A recent systematic literature review identified approximately 200 industrial chemicals documented to be neurotoxic in adult humans.  The same study identified another 1,000 chemicals that have not been examined in humans, but are known to be neurotoxic in experimental animals. Landrigan reasoned: “Given current knowledge of the vulnerability of the developing human brain, likelihood is high that many of the chemicals identified through this search have potential to cause injury to the developing human brain” as well.

This would seem to argue for widespread, rigorous toxicity testing, but the opposite scenario prevails. Landrigan noted: “Only approximately half of the most widely used chemicals have been subjected to even minimal toxicological screening. Fewer than 20% of these widely used chemicals have been examined for their potential to damage the developing nervous system.”

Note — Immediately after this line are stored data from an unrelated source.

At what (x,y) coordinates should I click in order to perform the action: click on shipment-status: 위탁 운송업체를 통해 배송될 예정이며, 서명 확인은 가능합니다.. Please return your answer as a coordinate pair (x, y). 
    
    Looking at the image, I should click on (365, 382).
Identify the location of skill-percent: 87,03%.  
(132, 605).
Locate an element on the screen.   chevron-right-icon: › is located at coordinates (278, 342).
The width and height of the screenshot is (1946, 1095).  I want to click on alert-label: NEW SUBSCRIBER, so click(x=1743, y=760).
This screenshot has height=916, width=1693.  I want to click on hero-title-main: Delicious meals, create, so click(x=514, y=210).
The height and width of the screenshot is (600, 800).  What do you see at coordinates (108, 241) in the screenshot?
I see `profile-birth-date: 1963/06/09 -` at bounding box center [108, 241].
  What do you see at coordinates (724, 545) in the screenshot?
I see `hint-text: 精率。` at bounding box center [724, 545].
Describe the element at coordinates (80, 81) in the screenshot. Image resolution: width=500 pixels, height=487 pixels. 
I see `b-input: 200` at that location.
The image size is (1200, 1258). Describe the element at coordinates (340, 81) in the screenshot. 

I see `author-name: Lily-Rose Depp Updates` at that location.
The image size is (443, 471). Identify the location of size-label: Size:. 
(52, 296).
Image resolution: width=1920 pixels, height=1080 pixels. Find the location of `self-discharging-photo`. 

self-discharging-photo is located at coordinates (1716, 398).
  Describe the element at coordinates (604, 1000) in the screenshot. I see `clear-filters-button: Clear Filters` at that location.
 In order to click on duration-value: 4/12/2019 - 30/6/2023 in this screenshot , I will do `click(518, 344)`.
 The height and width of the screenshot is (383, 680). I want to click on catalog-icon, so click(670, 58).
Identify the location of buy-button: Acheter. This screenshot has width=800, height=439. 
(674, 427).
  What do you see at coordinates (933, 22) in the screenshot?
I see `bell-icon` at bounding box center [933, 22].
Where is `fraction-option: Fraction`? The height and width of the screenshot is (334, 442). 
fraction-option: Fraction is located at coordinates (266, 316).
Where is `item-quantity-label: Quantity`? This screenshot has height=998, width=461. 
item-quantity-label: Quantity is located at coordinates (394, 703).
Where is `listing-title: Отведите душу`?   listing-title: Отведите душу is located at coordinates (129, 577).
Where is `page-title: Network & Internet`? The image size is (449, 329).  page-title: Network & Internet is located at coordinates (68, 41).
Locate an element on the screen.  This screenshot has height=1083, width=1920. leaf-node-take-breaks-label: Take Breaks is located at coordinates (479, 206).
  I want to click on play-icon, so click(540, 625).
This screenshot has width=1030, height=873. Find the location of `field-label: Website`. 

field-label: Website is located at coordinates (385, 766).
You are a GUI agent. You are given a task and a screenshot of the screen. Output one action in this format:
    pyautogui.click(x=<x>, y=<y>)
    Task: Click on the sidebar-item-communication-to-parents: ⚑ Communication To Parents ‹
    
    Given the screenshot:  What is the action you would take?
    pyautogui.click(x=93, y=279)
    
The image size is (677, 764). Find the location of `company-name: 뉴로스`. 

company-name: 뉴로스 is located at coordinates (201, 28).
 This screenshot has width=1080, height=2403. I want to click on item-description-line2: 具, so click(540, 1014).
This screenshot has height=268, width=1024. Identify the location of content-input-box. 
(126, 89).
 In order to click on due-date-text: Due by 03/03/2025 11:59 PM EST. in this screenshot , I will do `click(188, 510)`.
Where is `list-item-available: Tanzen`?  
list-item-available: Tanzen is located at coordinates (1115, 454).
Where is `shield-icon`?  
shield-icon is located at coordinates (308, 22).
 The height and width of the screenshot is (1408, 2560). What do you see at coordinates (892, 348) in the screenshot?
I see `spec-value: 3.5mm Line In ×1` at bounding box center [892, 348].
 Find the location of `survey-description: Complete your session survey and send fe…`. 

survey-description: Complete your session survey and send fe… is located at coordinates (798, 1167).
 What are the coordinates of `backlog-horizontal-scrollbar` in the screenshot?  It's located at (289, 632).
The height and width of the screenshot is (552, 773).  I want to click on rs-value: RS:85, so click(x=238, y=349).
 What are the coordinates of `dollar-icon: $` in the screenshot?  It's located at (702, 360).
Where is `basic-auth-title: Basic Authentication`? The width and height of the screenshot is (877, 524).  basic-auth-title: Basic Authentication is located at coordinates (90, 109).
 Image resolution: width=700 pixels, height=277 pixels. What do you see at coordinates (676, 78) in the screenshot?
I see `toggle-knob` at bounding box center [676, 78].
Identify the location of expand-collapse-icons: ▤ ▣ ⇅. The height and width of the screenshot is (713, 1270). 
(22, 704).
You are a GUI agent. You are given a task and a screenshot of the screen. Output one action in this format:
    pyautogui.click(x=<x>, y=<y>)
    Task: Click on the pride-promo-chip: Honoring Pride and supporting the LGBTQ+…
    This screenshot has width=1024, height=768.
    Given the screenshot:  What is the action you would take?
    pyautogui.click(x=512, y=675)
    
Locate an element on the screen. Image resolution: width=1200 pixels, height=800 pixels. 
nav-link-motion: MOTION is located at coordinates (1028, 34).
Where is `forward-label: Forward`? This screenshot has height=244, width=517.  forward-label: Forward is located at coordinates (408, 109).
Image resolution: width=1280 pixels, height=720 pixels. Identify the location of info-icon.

Landrigan called the paucity of toxicity testing “a grave lapse of stewardship.” He elaborated: “It reflects a combination of industry’s unwillingness to take responsibility for the products they produce coupled with long-standing failure of governments to require toxicity testing of chemicals in commerce.”

Landrigan observed: “There is substantial imbalance between the highly sophisticated information on the genetics of autism and the lack of data on potential environmental causes.” He recommended an interdisciplinary, systematic strategy to discover the undiscovered environmental causes of autism. Such a strategy, he emphasized, should combine toxicological screening, neurobiological research (to discover how toxic chemicals interact with the developing brain), and prospective epidemiological study on environmental exposures in pregnancy. He predicted the “likelihood is high” that such a strategy could yield breakthrough results and evidence-based prevention.